More on the shoutout page problem
There was an error in the section downloading the shoutoutstream pages, (bff.sh versions < 12). For profiles with more than one shoutoutstream page, the first page was downloaded several times. shoutout_1.html, shoutout_2.html etc. all contained the first page of messages. This problem was fixed in the version 12 of the script.
This only affects profiles with more than one shoutout page. This is a small percentage of the profiles (7 out of the 50,000 profiles in my collection). They can be found by looking for shoutout_2.html. Remove the profiles that have this file and run the script again.
Blogs with bad links
Some blogs have bad links that expand into an infinite tree.
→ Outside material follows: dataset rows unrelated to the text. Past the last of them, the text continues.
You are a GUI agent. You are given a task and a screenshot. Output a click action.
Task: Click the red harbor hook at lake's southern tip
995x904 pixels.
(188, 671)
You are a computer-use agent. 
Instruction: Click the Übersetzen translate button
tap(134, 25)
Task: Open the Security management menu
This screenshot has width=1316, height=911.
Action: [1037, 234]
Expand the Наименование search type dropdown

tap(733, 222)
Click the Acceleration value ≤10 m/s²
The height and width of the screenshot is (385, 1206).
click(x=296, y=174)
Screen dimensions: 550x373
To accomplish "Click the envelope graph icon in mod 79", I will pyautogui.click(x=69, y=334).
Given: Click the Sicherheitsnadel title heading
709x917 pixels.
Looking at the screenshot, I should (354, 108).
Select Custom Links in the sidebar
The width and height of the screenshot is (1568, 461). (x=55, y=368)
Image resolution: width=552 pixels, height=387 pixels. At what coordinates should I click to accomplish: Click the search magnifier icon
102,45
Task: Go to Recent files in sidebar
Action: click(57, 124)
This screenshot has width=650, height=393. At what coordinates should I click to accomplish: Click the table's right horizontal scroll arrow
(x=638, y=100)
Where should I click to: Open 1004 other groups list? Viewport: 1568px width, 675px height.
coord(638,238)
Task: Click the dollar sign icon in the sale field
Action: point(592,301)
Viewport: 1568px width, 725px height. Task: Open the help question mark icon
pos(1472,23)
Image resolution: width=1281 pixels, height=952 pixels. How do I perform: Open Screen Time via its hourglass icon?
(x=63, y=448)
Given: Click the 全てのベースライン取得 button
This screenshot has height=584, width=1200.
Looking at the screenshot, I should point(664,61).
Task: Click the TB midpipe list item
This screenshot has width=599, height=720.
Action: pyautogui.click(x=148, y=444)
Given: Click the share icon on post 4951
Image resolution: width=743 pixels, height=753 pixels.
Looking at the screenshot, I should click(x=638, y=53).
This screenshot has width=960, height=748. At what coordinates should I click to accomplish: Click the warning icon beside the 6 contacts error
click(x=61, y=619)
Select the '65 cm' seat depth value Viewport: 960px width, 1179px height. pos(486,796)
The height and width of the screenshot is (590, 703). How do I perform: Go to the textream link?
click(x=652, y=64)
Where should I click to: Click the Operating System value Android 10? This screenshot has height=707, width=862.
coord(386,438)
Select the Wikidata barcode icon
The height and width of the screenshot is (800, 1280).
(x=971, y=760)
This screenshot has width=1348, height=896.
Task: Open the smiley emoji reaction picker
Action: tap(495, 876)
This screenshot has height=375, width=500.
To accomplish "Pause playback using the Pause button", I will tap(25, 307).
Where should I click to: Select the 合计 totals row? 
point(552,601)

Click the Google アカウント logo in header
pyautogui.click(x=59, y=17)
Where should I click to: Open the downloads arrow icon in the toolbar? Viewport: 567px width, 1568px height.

The latest version of bff.sh ameliorates this problem by limiting recursion depth to 20, but in some cases that can still be too much.
These profile IDs are known to have blogs that cause problems:
ID | Example of offending URL |
---|---|
319533 | exquisitelle.blog.friendster.com/category/uncategorized/<object width=/<object width=/...
|
488742 | oxidation-hani.blog.friendster.com/category/uncategorized/page/category/uncategorized/page/...
|
2969345 | mercurian.blog.friendster.com/category/life-or-something-like-it/ <a href=/...
|
3007822 | iz-freedom.blog.friendster.com/category/uncategorized/;/;/...
|
3035078 | khelay-angela.blog.friendster.com/category/music/<div style=/<div style=/<div style=/...
|
3764079 | luzie53.blog.friendster.com/&tbnh=106&tbnw=142&hl=tl&start=4&prev=/images%3Fq%3Dsad%2Bangel%2Bpictures%26svnum%3D10%26hl%3Dtl%26lr%3D%26sa%3DN/...
|
3774275 | msiabeckham.blog.friendster.com/category/uncategorized/\/\/\/\/\/\/\/\/\/page/2/\/page/2...
|
3789069 | chrisna.blog.friendster.com/&tbnh=110&tbnw=80&hl=en&start=20&prev=/images?q=friendship&hl=en&lr=&sa=G/images?q=friendship&hl=en&lr=&sa=G/...
|
6501473 | irisruby.blog.friendster.com/category/music/<a href=/<a href=/<a href=/<a href=/<a href=/<a href=/<a href=/<object classid=/...
|
6803753 | pauloge10.blog.friendster.com/category/uncategorized/object_width=%2F%3Ca+href%3D%2F%3Cobject+width%3D%2F%3Ca+href%3D%2F%3Cobject+width%3D%2F%3Ca+href%3D%2F%3Ca+href%3D%2F%3Ca+href%3D%2F%3Ca+href%3D%2F%3Ca+href%3D%2F%3Ca+href%3D%2F/page/2/
|
7124822 | julius-kurimaw.blog.friendster.com/&tbnh=110&tbnw=111&hl=en&start=25&prev=/images?q=+x-japan+&start=20&hl=en&lr=&sa=N/&tbnh=97&tbnw=97&hl=en&start=6&prev=/images?q=first+love+lyrics+by+utada+hikaru&hl=en&lr=&sa=N...
|
If you come across one of these, please add to this list.
Blogs with corrupt images
Some blogs have links to images that just never finish downloading. wget downloads to 99%, then hangs until the server closes the connection.
ID | Example of offending URL |
---|---|
1421002 | http://diverjun23.blog.friendster.com/files/sany0901.jpg
|
2848374 | http://aspen.blogs.friendster.com/photos/uncategorized/test.gif
|
7934375 | http://photos-p.friendster.com/photos/76/94/7934967/1_256336337.jpg
|
If you come across another corrupt image, please add it to the list.